Creates an AWS DeepRacing training environment which can be deployed in the cloud, or locally on Ubuntu Linux, Windows or Mac.

Training on a Computer with more than one GPU

In some cases you might end up with having a computer with more than one GPU. This may be common on a workstation which may have one GPU for general graphics (e.g. GTX 10-series, RTX 20-series), as well as a data center GPU like a Tesla K40, K80 or M40.

In this setting it can get a bit chaotic as DeepRacer will 'greedily' put any workload on any GPU - which will lead to Out-of-Memory somewhere down the road.

Checking available GPUs

You can use Tensorflow to give you an overview of available devices running utils/cuda-check.sh.

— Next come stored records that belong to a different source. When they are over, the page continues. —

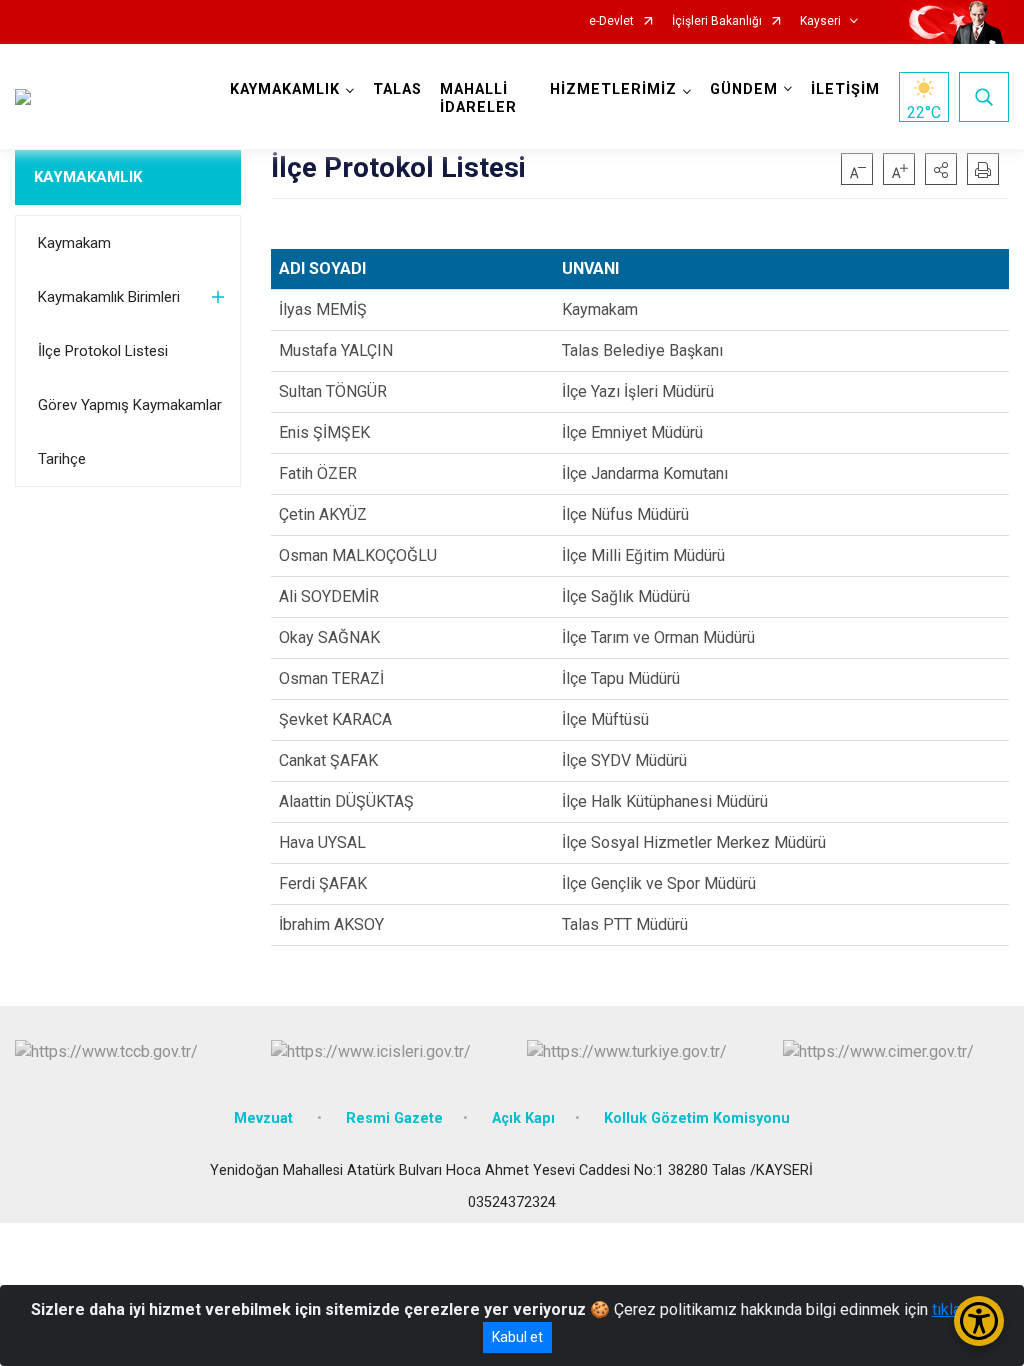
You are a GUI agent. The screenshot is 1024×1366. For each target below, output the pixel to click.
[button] (941, 169)
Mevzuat (265, 1118)
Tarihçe (62, 459)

It will say something like:

2020-07-04 12:25:55.179580: I tensorflow/core/platform/cpu_feature_guard.cc:141] Your CPU supports instructions that this TensorFlow binary was not compiled to use: AVX2 FMA
2020-07-04 12:25:55.547206: I tensorflow/core/common_runtime/gpu/gpu_device.cc:1411] Found device 0 with properties: 
name: GeForce GTX 1650 major: 7 minor: 5 memoryClockRate(GHz): 1.68
pciBusID: 0000:04:00.0
totalMemory: 3.82GiB freeMemory: 3.30GiB
2020-07-04 12:25:55.732066: I tensorflow/core/common_runtime/gpu/gpu_device.cc:1411] Found device 1 with properties: 
name: Tesla M40 24GB major: 5 minor: 2 memoryClockRate(GHz): 1.112
pciBusID: 0000:81:00.0
totalMemory: 22.41GiB freeMemory: 22.30GiB
2020-07-04 12:25:55.732141: I tensorflow/core/common_runtime/gpu/gpu_device.cc:1490] Adding visible gpu devices: 0, 1
2020-07-04 12:25:56.745647: I tensorflow/core/common_runtime/gpu/gpu_device.cc:971] Device interconnect StreamExecutor with strength 1 edge matrix:
2020-07-04 12:25:56.745719: I tensorflow/core/common_runtime/gpu/gpu_device.cc:977]      0 1 
2020-07-04 12:25:56.745732: I tensorflow/core/common_runtime/gpu/gpu_device.cc:990] 0:   N N 
2020-07-04 12:25:56.745743: I tensorflow/core/common_runtime/gpu/gpu_device.cc:990] 1:   N N 
2020-07-04 12:25:56.745973: I tensorflow/core/common_runtime/gpu/gpu_device.cc:1103] Created TensorFlow device (/job:localhost/replica:0/task:0/device:GPU:0 with 195 MB memory) -> physical GPU (device: 0, name: GeForce GTX 1650, pci bus id: 0000:04:00.0, compute capability: 7.5)
2020-07-04 12:25:56.750352: I tensorflow/core/common_runtime/gpu/gpu_device.cc:1103] Created TensorFlow device (/job:localhost/replica:0/task:0/device:GPU:1 with 1147 MB memory) -> physical GPU (device: 1, name: Tesla M40 24GB, pci bus id: 0000:81:00.0, compute capability: 5.2)
2020-07-04 12:25:56.774305: I tensorflow/core/common_runtime/gpu/gpu_device.cc:1490] Adding visible gpu devices: 0, 1
2020-07-04 12:25:56.774408: I tensorflow/core/common_runtime/gpu/gpu_device.cc:971] Device interconnect StreamExecutor with strength 1 edge matrix:
2020-07-04 12:25:56.774425: I tensorflow/core/common_runtime/gpu/gpu_device.cc:977]      0 1 
2020-07-04 12:25:56.774436: I tensorflow/core/common_runtime/gpu/gpu_device.cc:990] 0:   N N 
2020-07-04 12:25:56.774446: I tensorflow/core/common_runtime/gpu/gpu_device.cc:990] 1:   N N 
2020-07-04 12:25:56.774551: I tensorflow/core/common_runtime/gpu/gpu_device.cc:1103] Created TensorFlow device (/device:GPU:0 with 195 MB memory) -> physical GPU (device: 0, name: GeForce GTX 1650, pci bus id: 0000:04:00.0, compute capability: 7.5)
2020-07-04 12:25:56.774829: I tensorflow/core/common_runtime/gpu/gpu_device.cc:1103] Created TensorFlow device (/device:GPU:1 with 1147 MB memory) -> physical GPU (device: 1, name: Tesla M40 24GB, pci bus id: 0000:81:00.0, compute capability: 5.2)
['/device:GPU:0', '/device:GPU:1']

In this case the CUDA device #0 is the GTX 1650 and the CUDA device #1 is the Tesla M40.

Selecting Device

To control the CUDA assignment for Sagemaker abd Robomaker then the following to variables in system.env:

DR_ROBOMAKER_CUDA_DEVICES=0
DR_SAGEMAKER_CUDA_DEVICES=1

The number is the CUDA number of the GPU you want the containers to use.